To learn more about creating a service account with the correct permissions, see Delegating privileges to your Amazon FSx service account .


Amazon FSx requires a valid service account throughout the lifetime of your Amazon FSx file system. Amazon FSx must be able to fully manage the file system and perform tasks that require unjoining and rejoining your AD domain using, such as replacing a failed file server or patching Windows Server software. Please keep your Active Directory configuration, including the service account credentials, updated with Amazon FSx. To learn how, see Keeping your Active Directory configuration updated with Amazon FSx.


Amazon FSx requires connectivity to all domain controllers in your AD environment.
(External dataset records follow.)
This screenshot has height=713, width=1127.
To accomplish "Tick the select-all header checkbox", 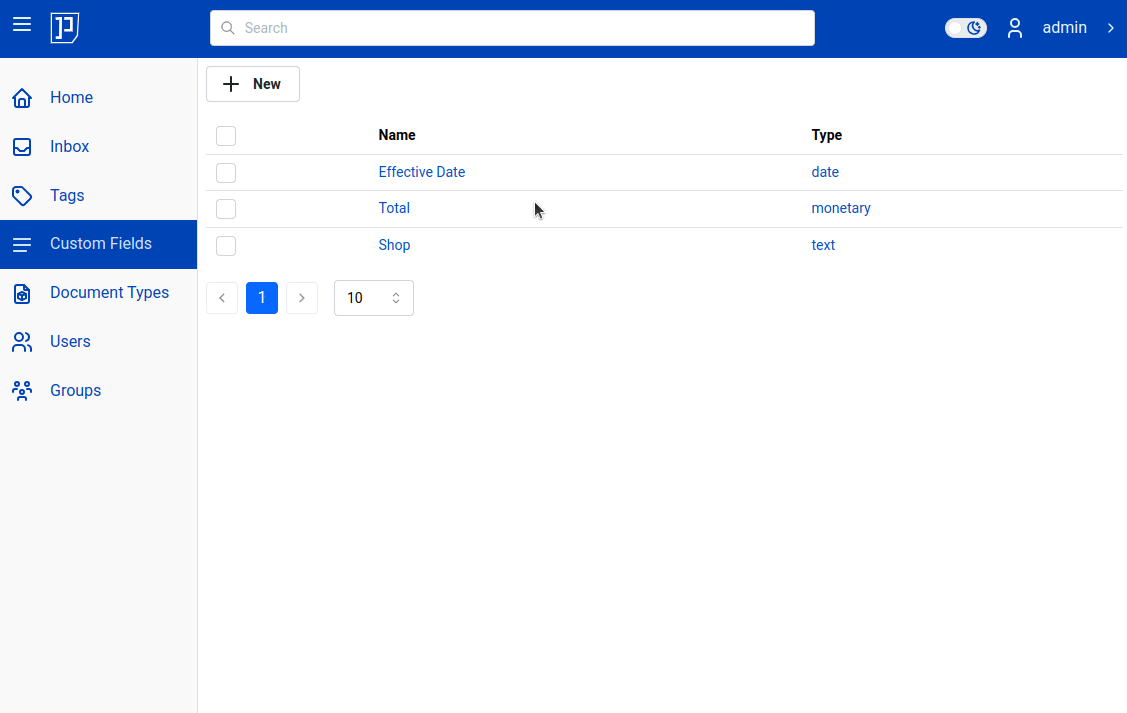I will point(226,136).
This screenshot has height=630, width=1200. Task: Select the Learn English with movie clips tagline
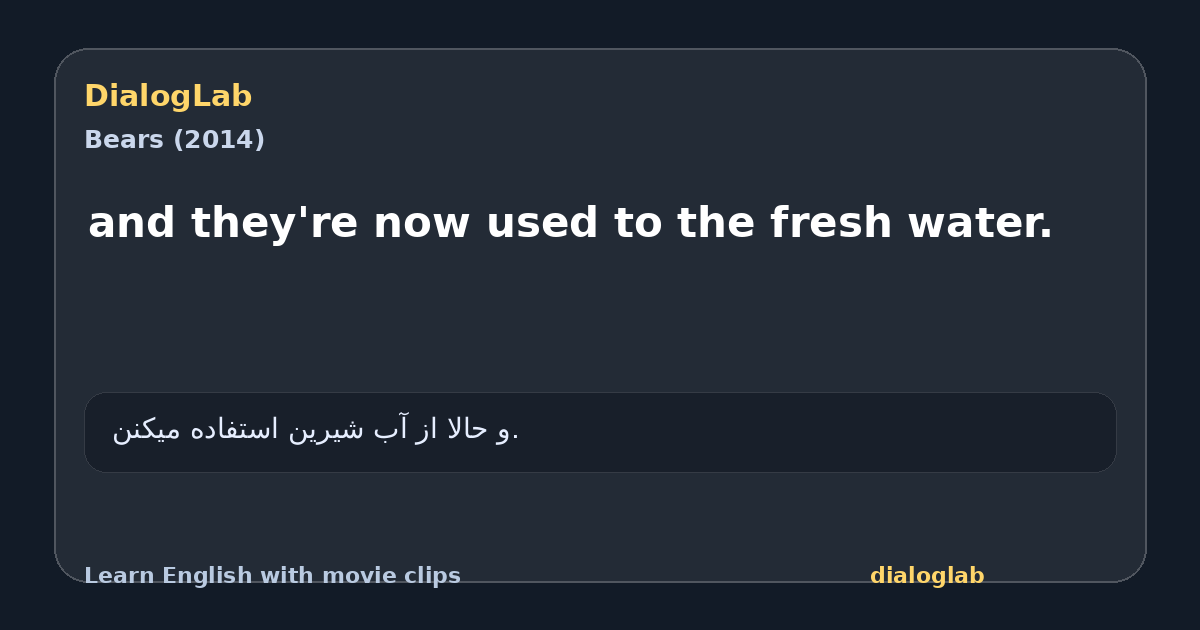(272, 576)
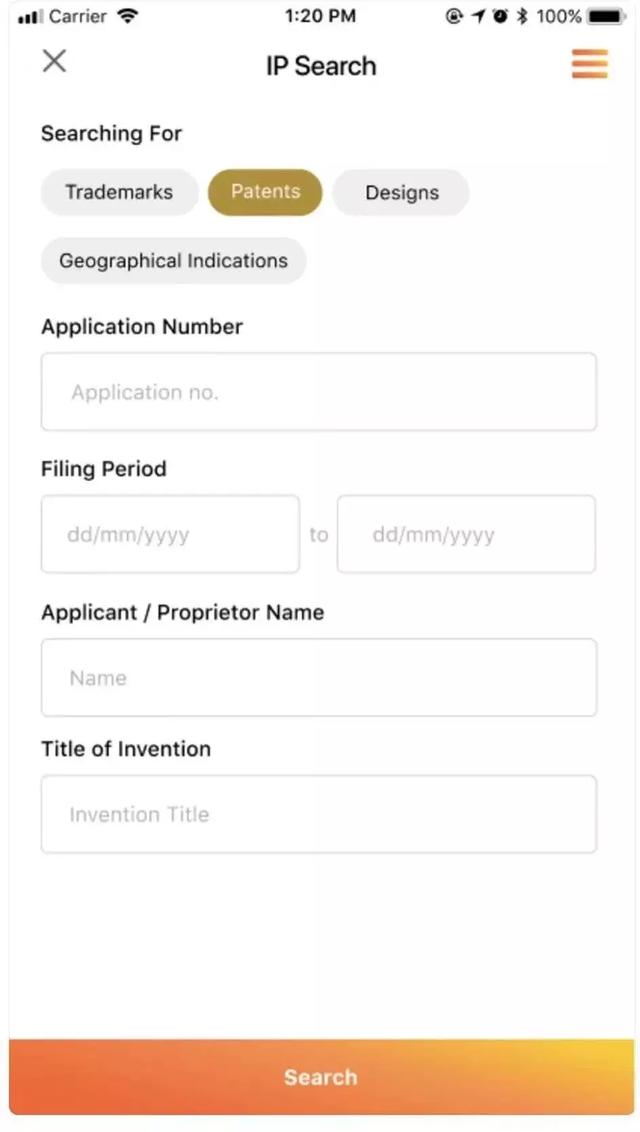Screen dimensions: 640x1132
Task: Open the Filing Period end date field
Action: (466, 534)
If you have multiple domain controllers, ensure that all of them meet the requirements above, and ensure that any changes to your service account are propagated to all domain controllers. You can validate your AD configuration (including testing connectivity of multiple domain controllers) using the Amazon FSx Active Directory Validation tool.

If this is your first time using AWS and FSx for Windows File Server, make sure to set up before starting. For more information, see Setting up.


Do not move computer objects that Amazon FSx creates in the OU after your file system is created. Doing so will cause your file system to become misconfigured.